From 2000-2009, the US licensed, paid for and delivered to Israel more than 670 million weapons and related equipment, valued at nearly $19 billion, through three main weapons transfer programs (Foreign Military Sales, Direct Commercial Sales and Excess Defense Articles). These weapons transfer programs accounted for nearly 80 percent of the more than $24 billion in military aid appropriated to Israel during these years. The bulk of the remaining money was spent by Israel on its own domestic arms industry, a unique exemption written into law for Israel. All other countries receiving US military aid are required to spend the whole sum within the US.

Military aid to Israel ran the gamut from the patently absurd — one used food steamer valued at $2,100 — to the lethal — 93 F-16D fighter jets valued at a total of nearly $2.5 billion. With nearly 500 categories of weapons transferred to Israel, the US is pervasively, intricately and comprehensively involved in arming its military.

These weapons transfers also make the US deeply complicit in almost every action the Israeli military takes to entrench its illegal 43-year military occupation of the Palestinian West Bank, including East Jerusalem, and Gaza Strip and the apartheid policies that undergird its government’s stance toward Palestinians.

From September 2000-December 2009, roughly the same period during which the US transferred these 670 million weapons to Israel, the Israeli military killed at least 2,969 Palestinians, of whom 1,128 were children, who took no part in hostilities, according to the Israeli human rights organization B’Tselem.

For example, Israel killed 446 unarmed Palestinians, including 149 children, with missiles fired from helicopters. The Pentagon classifies the number, types and value of missiles transferred to Israel; however, the US gave Israel nearly 200 AH-64D Apache, Sikorsky CH-53 and Cobra helicopters from which at least some of these lethal missiles were fired. It was likely one such US-supplied missile from a US-supplied helicopter that Israel fired in the Jabalya refugee camp in the Gaza Strip on 29 December 2008, which killed five sisters, Jawaher (age 4), Dina (age 7), Samar (age 12), Ikram (age 14) and Tahrir Baulusha (age 17) during an attack on a nearby mosque.

Israel’s misuse of US weapons to commit human rights abuses like these against Palestinian civilians should trigger sanctions against, rather than increasing amounts of military aid to, Israel.
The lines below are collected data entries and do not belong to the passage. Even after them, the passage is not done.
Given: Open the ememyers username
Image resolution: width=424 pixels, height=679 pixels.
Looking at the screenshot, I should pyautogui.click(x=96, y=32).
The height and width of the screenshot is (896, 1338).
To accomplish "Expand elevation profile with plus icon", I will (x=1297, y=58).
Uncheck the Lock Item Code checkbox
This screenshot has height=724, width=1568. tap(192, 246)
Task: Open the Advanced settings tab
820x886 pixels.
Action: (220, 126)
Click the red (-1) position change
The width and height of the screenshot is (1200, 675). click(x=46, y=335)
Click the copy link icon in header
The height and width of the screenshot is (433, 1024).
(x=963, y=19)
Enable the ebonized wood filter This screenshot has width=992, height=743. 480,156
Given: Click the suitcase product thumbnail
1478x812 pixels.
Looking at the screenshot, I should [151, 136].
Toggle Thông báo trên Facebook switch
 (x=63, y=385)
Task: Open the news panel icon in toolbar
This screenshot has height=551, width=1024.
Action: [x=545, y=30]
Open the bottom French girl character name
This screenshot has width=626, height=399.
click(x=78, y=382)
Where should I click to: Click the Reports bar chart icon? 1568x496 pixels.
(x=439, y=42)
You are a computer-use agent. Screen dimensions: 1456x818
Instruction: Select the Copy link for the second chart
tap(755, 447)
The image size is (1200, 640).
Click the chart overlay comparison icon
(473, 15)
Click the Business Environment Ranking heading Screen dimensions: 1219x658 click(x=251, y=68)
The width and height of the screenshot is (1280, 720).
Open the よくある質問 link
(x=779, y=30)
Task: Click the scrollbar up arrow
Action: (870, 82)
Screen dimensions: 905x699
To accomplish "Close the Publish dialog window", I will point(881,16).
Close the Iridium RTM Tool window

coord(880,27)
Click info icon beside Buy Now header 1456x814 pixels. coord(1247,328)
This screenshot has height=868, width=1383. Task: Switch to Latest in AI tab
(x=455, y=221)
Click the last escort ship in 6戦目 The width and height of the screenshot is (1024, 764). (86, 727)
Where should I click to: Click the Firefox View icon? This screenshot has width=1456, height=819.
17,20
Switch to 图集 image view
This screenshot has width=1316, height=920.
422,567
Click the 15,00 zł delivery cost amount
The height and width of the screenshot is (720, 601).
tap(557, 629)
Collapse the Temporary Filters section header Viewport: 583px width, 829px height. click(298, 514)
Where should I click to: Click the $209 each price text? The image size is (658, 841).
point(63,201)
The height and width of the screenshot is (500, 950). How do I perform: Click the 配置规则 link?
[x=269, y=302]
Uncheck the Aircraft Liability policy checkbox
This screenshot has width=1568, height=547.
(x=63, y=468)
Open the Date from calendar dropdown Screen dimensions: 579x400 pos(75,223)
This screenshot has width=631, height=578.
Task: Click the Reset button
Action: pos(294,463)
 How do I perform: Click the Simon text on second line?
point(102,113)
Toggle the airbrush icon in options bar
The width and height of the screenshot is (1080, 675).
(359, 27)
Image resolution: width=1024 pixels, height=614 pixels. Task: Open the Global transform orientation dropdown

The Arms Export Control Act limits the use of US weapons to “internal security” and “legitimate self-defense.” Israel’s occupation of the Palestinian West Bank, including East Jerusalem, and Gaza Strip is defined by the US government as a foreign military occupation, and the killing of thousands of unarmed civilians in support of a military occupation cannot be justified as legitimate without distorting the meaning of self-defense.

In addition, the Foreign Assistance Act strictly prohibits US foreign assistance to any country that “engages in a consistent pattern of gross violations of internationally-recognized human rights.” The State Department’s recently released 2010 Country Reports on Human Rights Practices documents amply, if not comprehensively, Israel’s human rights abuses of Palestinians.

As Washington now considers raising the debt ceiling and making even more substantial cuts to the 2012 budget, the moral, financial and political costs of arming Israel can no longer be ignored.

If the Obama administration is serious in its efforts to resolve the Israeli-Palestinian conflict and genuine in its stated commitment to the universality of human rights, then it must utilize the significant leverage the US wields over Israel through its military aid program. By terminating weapons transfers to Israel at least until Israel upholds its obligations under US and international law, ends its illegal military occupation of Palestinian land and negotiates in good faith a just and lasting peace with Palestinians, the US can create an incentive structure to achieve its frustrated policy goals.

Josh Ruebner is the National Advocacy Director of the US Campaign to End the Israeli Occupation, a national coalition of more than 350 organizations working to change US policy toward Israel and the Palestinians to support human rights, international law and equality. He is a former Analyst in Middle East Affairs at Congressional Research Service.